#### TASK GOAL
Keep only the lines from the top of the listing through the one with "Open the table", and reproduce them unaltered.
------ THE RECORDS ------
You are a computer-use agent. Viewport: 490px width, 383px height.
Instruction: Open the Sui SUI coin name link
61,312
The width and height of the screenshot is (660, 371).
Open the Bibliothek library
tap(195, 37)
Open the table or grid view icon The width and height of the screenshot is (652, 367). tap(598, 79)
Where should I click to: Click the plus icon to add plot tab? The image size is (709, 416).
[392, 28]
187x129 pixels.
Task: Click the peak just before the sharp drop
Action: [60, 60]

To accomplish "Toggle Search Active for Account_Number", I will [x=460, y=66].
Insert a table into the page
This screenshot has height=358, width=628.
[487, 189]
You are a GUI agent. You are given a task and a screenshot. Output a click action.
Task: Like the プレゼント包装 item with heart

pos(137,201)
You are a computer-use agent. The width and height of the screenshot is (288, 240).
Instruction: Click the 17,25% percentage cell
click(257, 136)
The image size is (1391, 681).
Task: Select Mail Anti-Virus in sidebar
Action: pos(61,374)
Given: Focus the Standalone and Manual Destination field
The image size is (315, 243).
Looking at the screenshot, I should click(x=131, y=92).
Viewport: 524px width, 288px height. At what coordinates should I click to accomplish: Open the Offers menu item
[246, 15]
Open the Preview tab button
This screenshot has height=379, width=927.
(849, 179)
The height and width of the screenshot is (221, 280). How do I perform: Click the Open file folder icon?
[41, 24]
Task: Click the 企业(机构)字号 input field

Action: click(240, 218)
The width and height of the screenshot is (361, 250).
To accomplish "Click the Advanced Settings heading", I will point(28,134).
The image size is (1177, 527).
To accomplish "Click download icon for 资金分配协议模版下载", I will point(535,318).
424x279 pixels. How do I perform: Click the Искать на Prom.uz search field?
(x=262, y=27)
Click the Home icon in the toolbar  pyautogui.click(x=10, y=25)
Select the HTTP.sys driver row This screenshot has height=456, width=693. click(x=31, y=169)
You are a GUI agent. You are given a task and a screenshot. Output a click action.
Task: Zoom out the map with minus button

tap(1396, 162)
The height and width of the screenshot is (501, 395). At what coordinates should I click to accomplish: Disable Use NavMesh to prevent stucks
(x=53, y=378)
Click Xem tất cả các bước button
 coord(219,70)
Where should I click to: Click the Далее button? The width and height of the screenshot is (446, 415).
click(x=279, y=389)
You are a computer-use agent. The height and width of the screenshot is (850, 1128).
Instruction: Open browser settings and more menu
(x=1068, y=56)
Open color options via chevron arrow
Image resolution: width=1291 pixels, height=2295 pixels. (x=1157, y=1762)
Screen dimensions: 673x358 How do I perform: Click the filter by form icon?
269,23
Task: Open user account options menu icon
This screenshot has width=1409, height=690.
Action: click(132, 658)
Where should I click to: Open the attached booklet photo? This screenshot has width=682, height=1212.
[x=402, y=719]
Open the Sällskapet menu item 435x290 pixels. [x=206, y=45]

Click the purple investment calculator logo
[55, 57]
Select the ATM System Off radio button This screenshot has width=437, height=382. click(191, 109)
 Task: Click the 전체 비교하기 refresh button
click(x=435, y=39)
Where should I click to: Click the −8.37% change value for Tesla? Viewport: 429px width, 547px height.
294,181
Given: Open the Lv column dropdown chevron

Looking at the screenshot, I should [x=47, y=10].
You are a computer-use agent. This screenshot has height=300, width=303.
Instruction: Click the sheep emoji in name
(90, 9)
------
#### YOUR SOLUTION
You are a computer-use agent. Viewport: 490px width, 383px height.
Instruction: Open the Sui SUI coin name link
61,312
The width and height of the screenshot is (660, 371).
Open the Bibliothek library
tap(195, 37)
Open the table or grid view icon The width and height of the screenshot is (652, 367). tap(598, 79)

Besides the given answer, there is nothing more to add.